Un choix « loin d’être banal »
Pour Nicéphore Dieudonné Soglo, le renoncement de Patrice Talon dépasse la simple conformité juridique. Il s’agit d’un acte politique majeur qui s’inscrit dans « la continuité de l’histoire » du Bénin et dans une logique de responsabilité envers le peuple, « seul détenteur du pouvoir souverain ». Revenant sur leurs échanges réguliers dans le cadre de la décrispation politique amorcée depuis 2022, l’ancien président affirme que Patrice Talon lui a, à plusieurs reprises, assuré de sa décision de ne pas briguer un troisième mandat. « Seul, tu choisiras ton destin », lui répondait-il alors, fidèle à une ligne qu’il dit n’avoir jamais variée.
Une leçon de gouvernance
Dans un ton à la fois personnel et politique, Nicéphore Dieudonné Soglo estime que cette décision « érige le Bénin en modèle de gouvernance responsable » et consacre une vision du pouvoir comme« service et non privilège perpétuel ». Il insiste également sur la portée symbolique du geste : « L’histoire ne retient pas toujours ceux qui ont voulu durer, mais elle n’oublie jamais ceux qui ont su partir à temps. », rappelant son propre départ en 1996. Allant plus loin, il affirme que Patrice Talon « entre dans le cercle des bâtisseurs de traditions républicaines en Afrique », appelant à ce que son exemple inspire d’autres dirigeants du continent.

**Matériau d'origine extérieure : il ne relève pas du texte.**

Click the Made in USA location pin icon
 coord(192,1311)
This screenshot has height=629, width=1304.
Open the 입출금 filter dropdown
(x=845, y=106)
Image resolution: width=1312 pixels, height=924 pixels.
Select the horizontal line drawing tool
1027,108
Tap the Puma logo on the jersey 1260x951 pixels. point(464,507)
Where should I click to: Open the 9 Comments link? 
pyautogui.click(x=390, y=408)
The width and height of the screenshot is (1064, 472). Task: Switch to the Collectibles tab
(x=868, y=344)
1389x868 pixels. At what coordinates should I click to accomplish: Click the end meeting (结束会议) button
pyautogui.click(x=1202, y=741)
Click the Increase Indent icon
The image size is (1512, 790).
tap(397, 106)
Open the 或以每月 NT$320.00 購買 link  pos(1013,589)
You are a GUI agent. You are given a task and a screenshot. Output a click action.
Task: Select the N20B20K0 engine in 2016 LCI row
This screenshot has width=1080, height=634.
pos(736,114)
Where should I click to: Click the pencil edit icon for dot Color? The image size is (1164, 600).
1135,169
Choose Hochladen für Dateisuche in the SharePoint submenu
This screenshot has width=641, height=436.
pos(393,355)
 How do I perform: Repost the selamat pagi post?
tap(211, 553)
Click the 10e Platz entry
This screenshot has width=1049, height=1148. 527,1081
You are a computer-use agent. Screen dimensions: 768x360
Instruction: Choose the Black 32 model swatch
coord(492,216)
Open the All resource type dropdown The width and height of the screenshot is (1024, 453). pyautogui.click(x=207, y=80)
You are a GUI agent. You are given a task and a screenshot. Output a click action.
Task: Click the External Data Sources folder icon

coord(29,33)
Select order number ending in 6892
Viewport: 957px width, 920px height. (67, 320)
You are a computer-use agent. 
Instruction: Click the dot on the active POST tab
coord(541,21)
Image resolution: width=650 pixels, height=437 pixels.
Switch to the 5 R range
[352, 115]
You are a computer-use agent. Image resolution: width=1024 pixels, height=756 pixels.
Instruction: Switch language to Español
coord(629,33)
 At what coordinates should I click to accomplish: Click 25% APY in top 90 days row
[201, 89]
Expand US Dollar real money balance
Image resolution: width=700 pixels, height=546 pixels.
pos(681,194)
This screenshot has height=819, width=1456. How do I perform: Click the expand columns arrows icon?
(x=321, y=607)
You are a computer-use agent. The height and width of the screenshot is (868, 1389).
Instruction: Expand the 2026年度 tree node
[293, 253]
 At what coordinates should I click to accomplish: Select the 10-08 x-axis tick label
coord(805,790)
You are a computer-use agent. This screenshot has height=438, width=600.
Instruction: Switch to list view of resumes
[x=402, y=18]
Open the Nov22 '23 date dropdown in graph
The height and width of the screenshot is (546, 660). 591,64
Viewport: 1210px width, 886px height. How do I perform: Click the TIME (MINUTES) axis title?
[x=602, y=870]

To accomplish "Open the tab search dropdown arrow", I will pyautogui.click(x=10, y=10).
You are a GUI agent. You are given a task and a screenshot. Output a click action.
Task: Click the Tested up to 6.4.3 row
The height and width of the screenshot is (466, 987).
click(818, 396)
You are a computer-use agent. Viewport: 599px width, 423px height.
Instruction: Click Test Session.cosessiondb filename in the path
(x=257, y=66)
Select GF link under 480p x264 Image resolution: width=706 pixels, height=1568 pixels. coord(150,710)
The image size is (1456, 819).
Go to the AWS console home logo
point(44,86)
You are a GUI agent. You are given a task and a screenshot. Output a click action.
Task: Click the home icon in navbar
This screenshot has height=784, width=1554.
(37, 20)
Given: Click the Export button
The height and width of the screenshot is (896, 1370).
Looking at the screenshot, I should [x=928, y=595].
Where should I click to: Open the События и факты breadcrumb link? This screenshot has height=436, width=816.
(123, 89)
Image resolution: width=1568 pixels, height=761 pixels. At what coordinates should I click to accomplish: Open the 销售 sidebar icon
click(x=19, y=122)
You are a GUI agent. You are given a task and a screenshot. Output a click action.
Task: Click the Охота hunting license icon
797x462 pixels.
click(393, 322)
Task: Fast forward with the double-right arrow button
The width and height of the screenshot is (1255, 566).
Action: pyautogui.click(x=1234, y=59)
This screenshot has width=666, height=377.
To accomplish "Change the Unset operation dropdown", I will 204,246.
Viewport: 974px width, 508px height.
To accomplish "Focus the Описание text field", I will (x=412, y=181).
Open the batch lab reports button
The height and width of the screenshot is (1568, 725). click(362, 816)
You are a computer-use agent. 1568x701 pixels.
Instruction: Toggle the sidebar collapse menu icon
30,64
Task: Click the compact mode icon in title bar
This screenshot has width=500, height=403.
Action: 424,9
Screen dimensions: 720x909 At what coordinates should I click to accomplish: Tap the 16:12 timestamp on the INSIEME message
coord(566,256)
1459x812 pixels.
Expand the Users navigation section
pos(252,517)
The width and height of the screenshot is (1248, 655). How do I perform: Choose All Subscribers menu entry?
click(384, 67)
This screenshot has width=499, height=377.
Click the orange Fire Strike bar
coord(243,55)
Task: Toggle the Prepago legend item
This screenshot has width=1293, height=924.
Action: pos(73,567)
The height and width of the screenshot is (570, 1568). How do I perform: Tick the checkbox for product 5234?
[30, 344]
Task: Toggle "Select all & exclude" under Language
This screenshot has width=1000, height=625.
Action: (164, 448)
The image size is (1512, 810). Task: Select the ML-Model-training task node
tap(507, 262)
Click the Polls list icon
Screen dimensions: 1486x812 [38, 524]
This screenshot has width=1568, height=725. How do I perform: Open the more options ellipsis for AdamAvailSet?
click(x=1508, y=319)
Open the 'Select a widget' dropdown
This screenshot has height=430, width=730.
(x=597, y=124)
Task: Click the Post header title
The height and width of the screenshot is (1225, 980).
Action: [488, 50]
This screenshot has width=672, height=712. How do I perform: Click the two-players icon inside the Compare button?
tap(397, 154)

Une transition vers le septennat
Cette séquence politique s’inscrit dans un contexte institutionnel renouvelé. À l’issue du scrutin présidentiel, le duo conduit par Romuald Wadagni a été proclamé vainqueur par les institutions compétentes. Le président élu prêtera serment le 24 mai prochain, devenant ainsi le premier chef de l’État à inaugurer le nouveau régime du septennat, introduit par la récente révision constitutionnelle. Désormais, le mandat présidentiel au Bénin est fixé à sept ans, renouvelable une seule fois, une évolution qui s’applique également aux présidents des autres institutions de la République.
« Il y a une vie après la Marina »
Dans une conclusion teintée d’humanisme, Nicéphore Soglo a souhaité « la bienvenue » à Patrice Talon dans « le cercle très restreint des anciens présidents », rappelant avec insistance qu’« il y a bien une vie après la Marina ». Une formule qui sonne comme un message à la fois personnel et universel à l’endroit des dirigeants africains. Par cet hommage, l’ancien président béninois inscrit le geste de Patrice Talon dans une dimension historique, celui d’un passage de témoin respecté, consolidant davantage l’image du Bénin comme l’un des laboratoires démocratiques du continent.